◆ INSTRUCTIONS FOR THE TASK ◆
Without the pictures, repeat all of the data exactly as it appears below.

[Saved data entries]

══════════

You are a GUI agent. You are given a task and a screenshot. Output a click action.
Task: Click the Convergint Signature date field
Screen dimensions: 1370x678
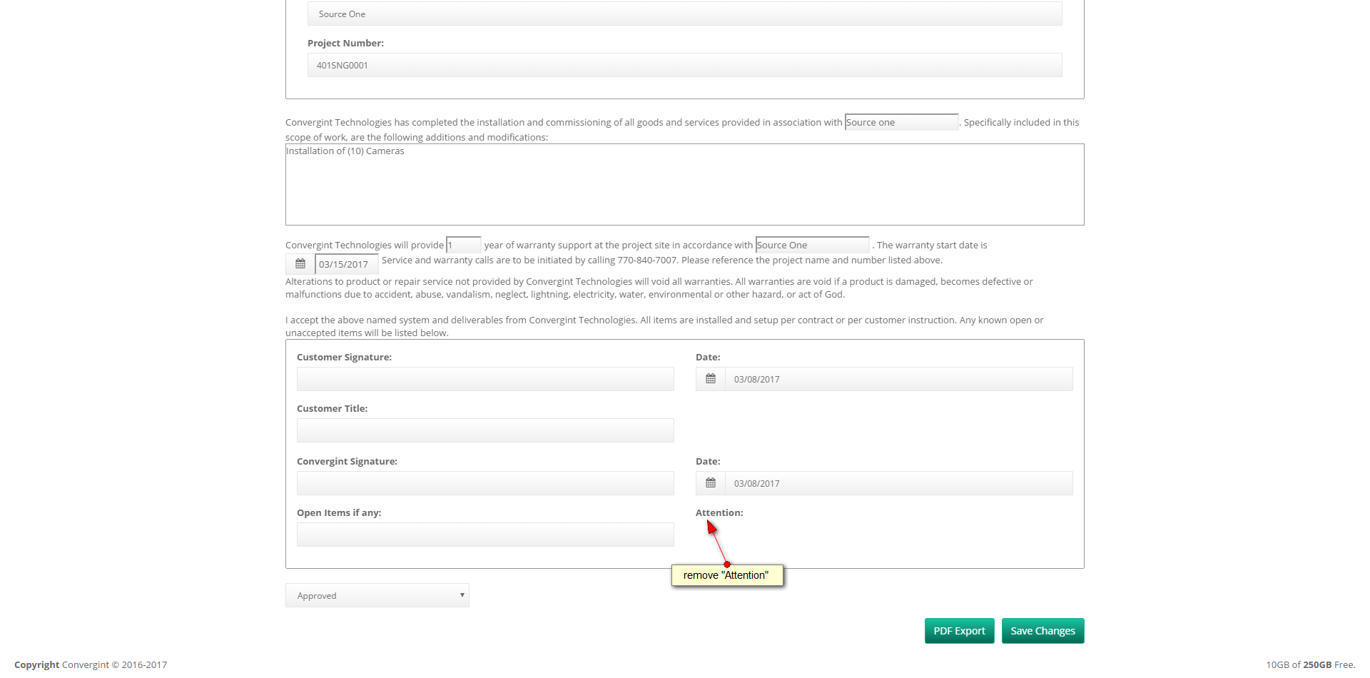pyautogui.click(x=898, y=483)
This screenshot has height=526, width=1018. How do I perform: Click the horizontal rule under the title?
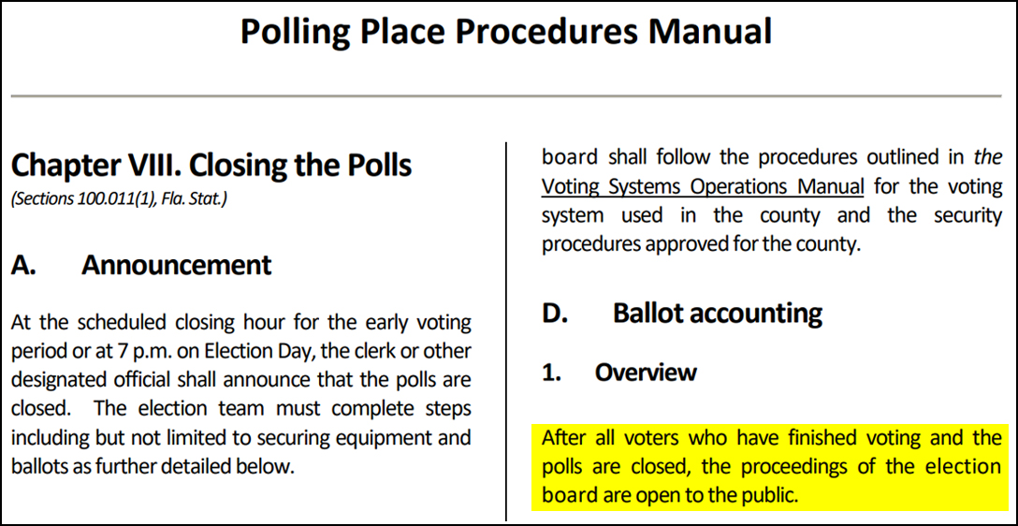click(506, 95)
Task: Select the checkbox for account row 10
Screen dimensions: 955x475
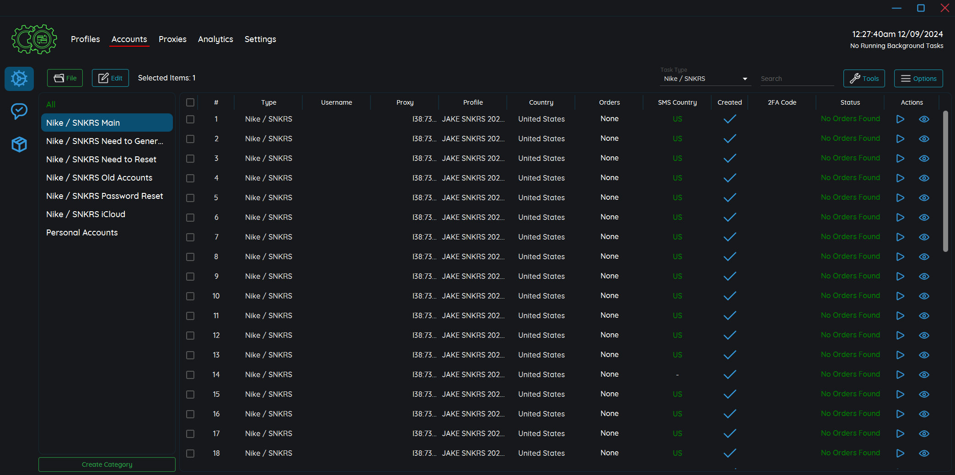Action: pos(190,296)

══════════

◆ SOLUTION TO THIS PROBLEM ◆
You are a GUI agent. You are given a task and a screenshot. Output a click action.
Task: Click the Convergint Signature date field
Screen dimensions: 1370x678
pyautogui.click(x=898, y=483)
This screenshot has height=526, width=1018. How do I perform: Click the horizontal rule under the title?
click(506, 95)
Task: Select the checkbox for account row 10
Screen dimensions: 955x475
Action: pos(190,296)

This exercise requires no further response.